As a Civil Affairs Captain in the United States Army, Yano plans to use the data analytics he learns at Harris to reduce the risk of conflict in unstable regions.
Haz Yano, in front of a glacier
Haz Yano

“National security doesn’t begin at the commencement of hostilities,” says Haz Yano, Pearson Fellow and MPP Class of 2020 candidate, “It begins with the mitigation of political problems before they explode into violent conflict.”

For the past five years, Yano has served as a Civil Affairs officer in the United States Army, working with civic leaders to address gaps in local governance and reduce the risk of conflict in unstable regions.

In 2016, Yano served at the US Embassy in Bangladesh, facilitating the US Department of Defense’s development of Coastal Crisis Management Centers for the Bangladesh Coast Guard. During this time, he planned and conducted medical first responder seminars, training Bangladesh police in medical first aid.

Most recently, he served at the US Embassy in Nepal to coordinate joint exercises between the US and Nepali Armies, while also overseeing Civil Affairs Soldiers  involved in developmental projects. These activities helped to enhance the Nepali Government’s ability to react to natural disasters and crises.

When searching for methods to measure the effectiveness of these programs, Yano felt that part of his toolkit was missing.

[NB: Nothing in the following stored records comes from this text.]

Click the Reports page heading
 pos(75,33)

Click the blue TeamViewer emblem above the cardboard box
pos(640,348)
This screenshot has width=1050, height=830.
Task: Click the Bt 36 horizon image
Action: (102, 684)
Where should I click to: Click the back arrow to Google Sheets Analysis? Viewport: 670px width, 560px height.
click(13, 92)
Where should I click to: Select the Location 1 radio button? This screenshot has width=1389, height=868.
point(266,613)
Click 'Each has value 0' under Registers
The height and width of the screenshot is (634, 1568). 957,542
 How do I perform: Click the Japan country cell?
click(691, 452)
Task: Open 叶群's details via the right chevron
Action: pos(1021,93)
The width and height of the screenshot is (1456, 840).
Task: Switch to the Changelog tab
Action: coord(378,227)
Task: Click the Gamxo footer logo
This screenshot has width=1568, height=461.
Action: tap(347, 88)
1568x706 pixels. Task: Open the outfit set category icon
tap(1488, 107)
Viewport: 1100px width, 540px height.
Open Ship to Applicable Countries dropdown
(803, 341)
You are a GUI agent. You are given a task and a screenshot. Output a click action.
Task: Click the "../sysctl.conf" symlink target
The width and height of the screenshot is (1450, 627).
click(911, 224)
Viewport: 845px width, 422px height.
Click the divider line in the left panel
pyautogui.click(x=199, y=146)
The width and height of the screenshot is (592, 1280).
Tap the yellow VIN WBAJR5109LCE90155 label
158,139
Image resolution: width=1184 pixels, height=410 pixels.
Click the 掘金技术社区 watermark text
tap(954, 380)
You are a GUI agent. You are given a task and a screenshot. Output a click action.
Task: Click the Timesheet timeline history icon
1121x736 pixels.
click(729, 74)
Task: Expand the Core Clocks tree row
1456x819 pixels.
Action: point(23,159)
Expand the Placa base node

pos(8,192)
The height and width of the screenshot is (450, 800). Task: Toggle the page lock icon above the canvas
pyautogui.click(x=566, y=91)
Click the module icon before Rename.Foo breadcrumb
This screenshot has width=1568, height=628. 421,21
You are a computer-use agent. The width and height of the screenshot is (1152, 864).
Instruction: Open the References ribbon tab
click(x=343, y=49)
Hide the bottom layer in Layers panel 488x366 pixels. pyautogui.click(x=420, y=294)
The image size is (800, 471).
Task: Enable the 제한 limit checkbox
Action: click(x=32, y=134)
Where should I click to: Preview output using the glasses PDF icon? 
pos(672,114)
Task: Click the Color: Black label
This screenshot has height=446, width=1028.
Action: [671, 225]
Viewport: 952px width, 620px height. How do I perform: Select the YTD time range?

That’s what led him to Harris.

“It is important to invest in data now: otherwise, 10 years down the road, we will have no clear way of knowing if these programs have been effective. In order to maximize the use of taxpayer money, we need to use data and statistical tools to evaluate programs effectively.”

At Harris, Yano not only saw the applications of the quantitative core classes in his political science electives, but gained hands-on experience in an internship with the United States Marshals Service, helping to revise and update standard operating procedures of the Northern District of Illinois Office. During the summer of 2019, Yano also worked as a Policy Research Assistant with the UChicago Crime and Education Labs, working on a randomized controlled trial to roll out a new training for the Chicago Police Department.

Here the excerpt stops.